Sudah menjadi rahasia umum saat Feli berdiri selalu disertai bau menyengat. Antara bau badan dan bau amis darah. Juga sudah menjadi rahasia umum, yang mana semua karyawan tidak tutup hidung. Sebisa mungkin menahan mual.

Feli mengembalikan kendali rapat pada duda beranak satu yaitu Pak Geri, si pemilik perusahaan. Kemudian setiap karyawan diberi kesempatan untuk melaporkan pencapaian kinerja masing-masing.

Sampai pada giliranku untuk berbicara. 

Aku menceritakan suka duka menjelajahi pedesaan saat berburu kerajinan. Ancaman perubahan cuaca di perjalanan, juga mengeluh tentang Om Roni, si supir ngantuk. Bagaimana aku harus gantian menyetir karena kuatir. Semua tertawa, menatap cengir pada Om Roni. Supir tua itu mengakak geli, sama sekali tak ada ekspresi malu. 

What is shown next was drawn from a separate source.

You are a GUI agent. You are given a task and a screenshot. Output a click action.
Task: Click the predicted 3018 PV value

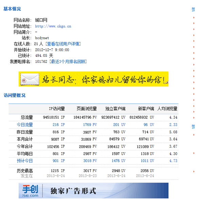(90, 161)
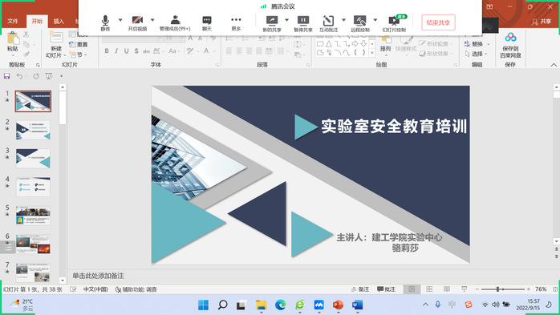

Tanpa sadar, ada yang luput dari perhatian kami. Seseorang tidak turut tertawa, tapi menjulurkan lidah. Alat pengecapnya itu tumbuh memanjang sampai ke batas dada. Ditarik masuk ke dalam mulut lalu menjulur lagi. Berulang kali ... seperti ular mengecap mangsa.

"Di akhir kata, saya infokan satu hal. Besok putra saya, Kennar Rajo akan datang dari Amerika!" Sorotan tegas terpancar dari netra Pak Geri. 

"Ia akan memimpin perusahaan selagi saya pergi berobat," ucap Pak Geri menahan kesedihan. 

Kami tertunduk, merasakan dalamnya pilu di kehidupan orang sekelas dia. Istri mati tak wajar, anak semata wayang merantau jauh. Sementara ia? Menduda. Sendiri dalam kesepian, hingga sakit-sakitan. Walau begitu, ia berusaha terlihat tegar. 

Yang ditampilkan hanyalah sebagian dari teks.